Une dernière observation reste à faire, et nous ne croyons pas dépasser les bornes de ce travail en la présentant à ceux qui veulent bien nous suivre sur ce terrain particulier. Les établissemens de crédit ne présentent-ils pas tous un vice originel qui les condamne à des vicissitudes de fortune et qui, après des succès momentanés, aboutit souvent à des désastres, au moins à des déchéances forcées, en un mot, à leur disparition du monde des affaires? Ce vice, c’est la concurrence qu’ils se font entre eux. Rechercher la clientèle, la disputer à ceux qui la possèdent, et alors que les profits sont si faibles, l’obtenir en offrant des conditions meilleures, n’est-ce pas une tendance irrésistible qui peut réussir d’abord, mais qui mène finalement à travailler à perte? La concurrence, ce bien et ce mal dont toute industrie et tout commerce doivent tenir compte, qui est la source de tout progrès, mais aussi qui condamne tant d’essais à demeurer stériles, n’est-elle pas d’autant plus à redouter entre les sociétés de crédit que leurs conditions d’existence sont plus difficiles, moins rémunératrices, et que le renom d’un établissement tient à des causes multiples et mal définies? Et, en cette matière, ne peut-on passe demander si la concurrence est nécessaire et si elle répond aux vrais besoins du public?

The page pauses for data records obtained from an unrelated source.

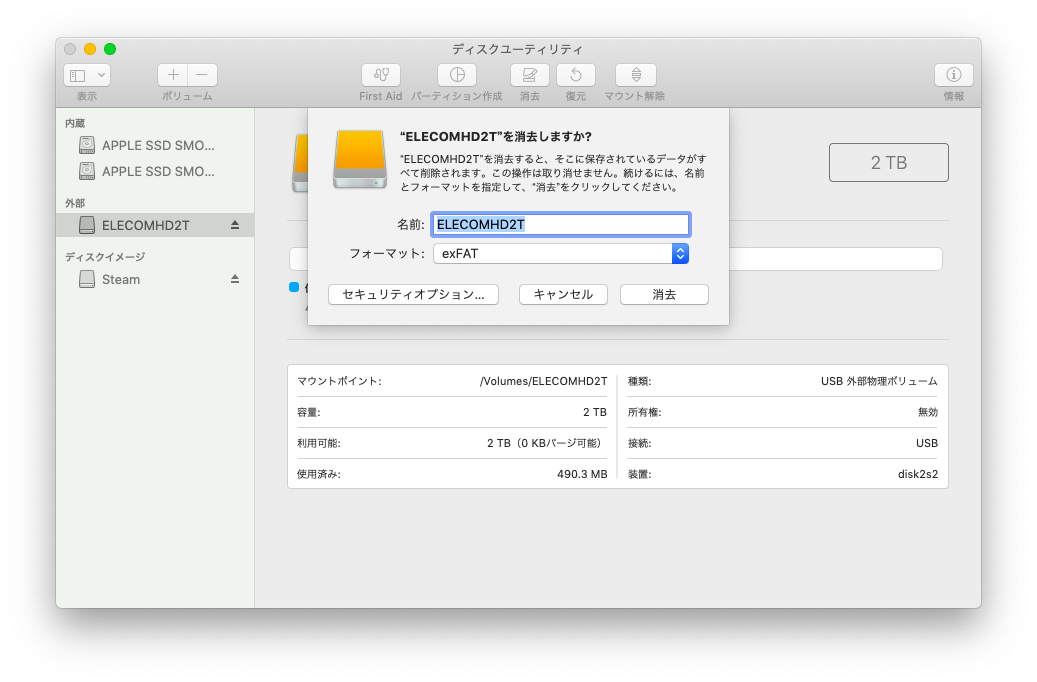Viewport: 1037px width, 682px height.
Task: Confirm with the 消去 button in dialog
Action: pyautogui.click(x=664, y=294)
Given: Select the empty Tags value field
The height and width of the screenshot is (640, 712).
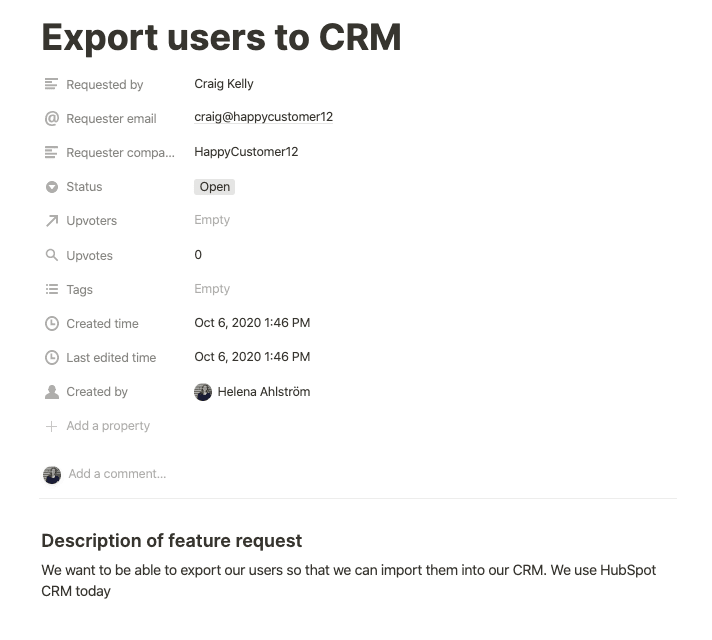Looking at the screenshot, I should (212, 289).
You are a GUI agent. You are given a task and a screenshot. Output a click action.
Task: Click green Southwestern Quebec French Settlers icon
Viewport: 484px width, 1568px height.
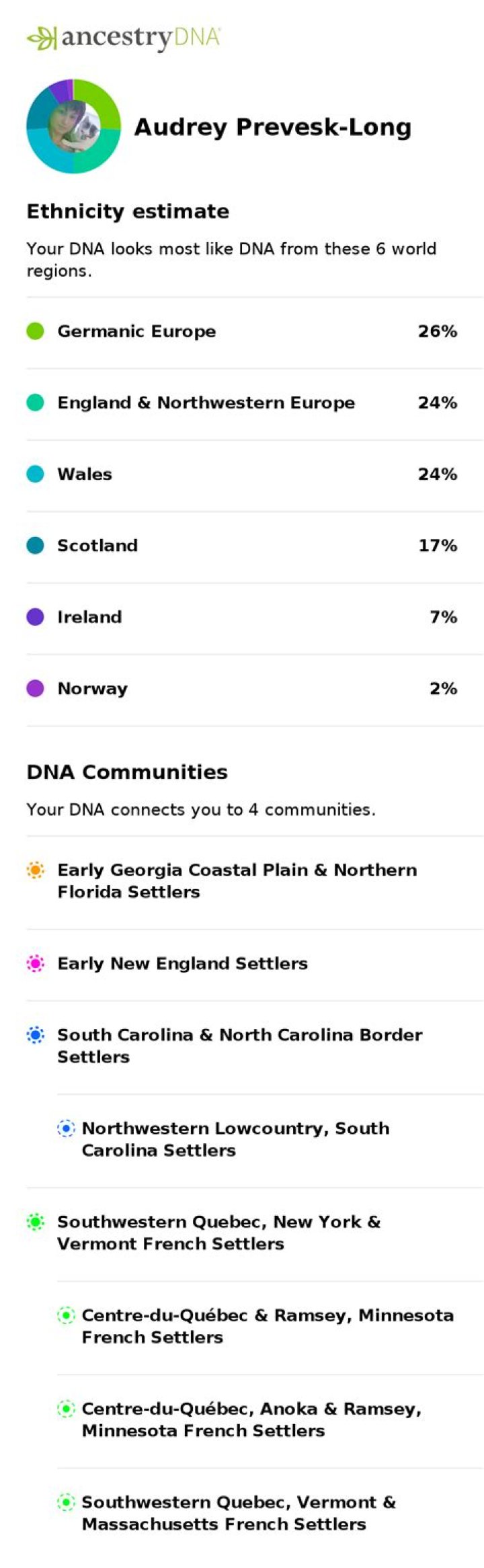coord(35,1222)
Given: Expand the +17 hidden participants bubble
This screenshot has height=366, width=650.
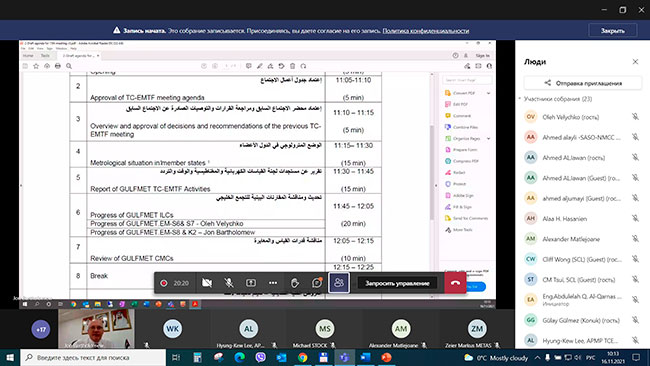Looking at the screenshot, I should 41,330.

Nous n’hésitons pas à dire qu’une telle concurrence ne saurait exister, et qu’au fond même, elle n’existe jamais. En réalité, la clientèle de tous ces établissemens est la même; ils se la partagent avec quelque préférence momentanée ; mais, entre ceux qui la méritent, le niveau ne tarde pas à se rétablir. Sans aucun doute, quelques intérêts particuliers doivent s’attacher à des maisons spéciales; un commerçant, pour établir solidement son crédit, reste fidèle à une maison de banque, plus il fait d’affaires avec cette maison et plus la surface de son propre crédit s’étend ; mais pour le public proprement dit, il n’en est pas de même, chacun a, selon les lieux, le temps et les nécessités différentes de tous les jours, besoin de recevoir de plusieurs côtés des sommes variables ou d’en transporter en des lieux multiples; de là utilité à correspondre non-seulement avec plusieurs sièges d’une même société, mais aussi avec des sociétés distinctes, et à se partager entre elles. La matière est si vaste, nous avons tant de progrès à faire à cet égard, que, dans l’état présent, nos banques de dépôt ont encore un champ bien large à exploiter, et que celles qui existent n’y suffiront point.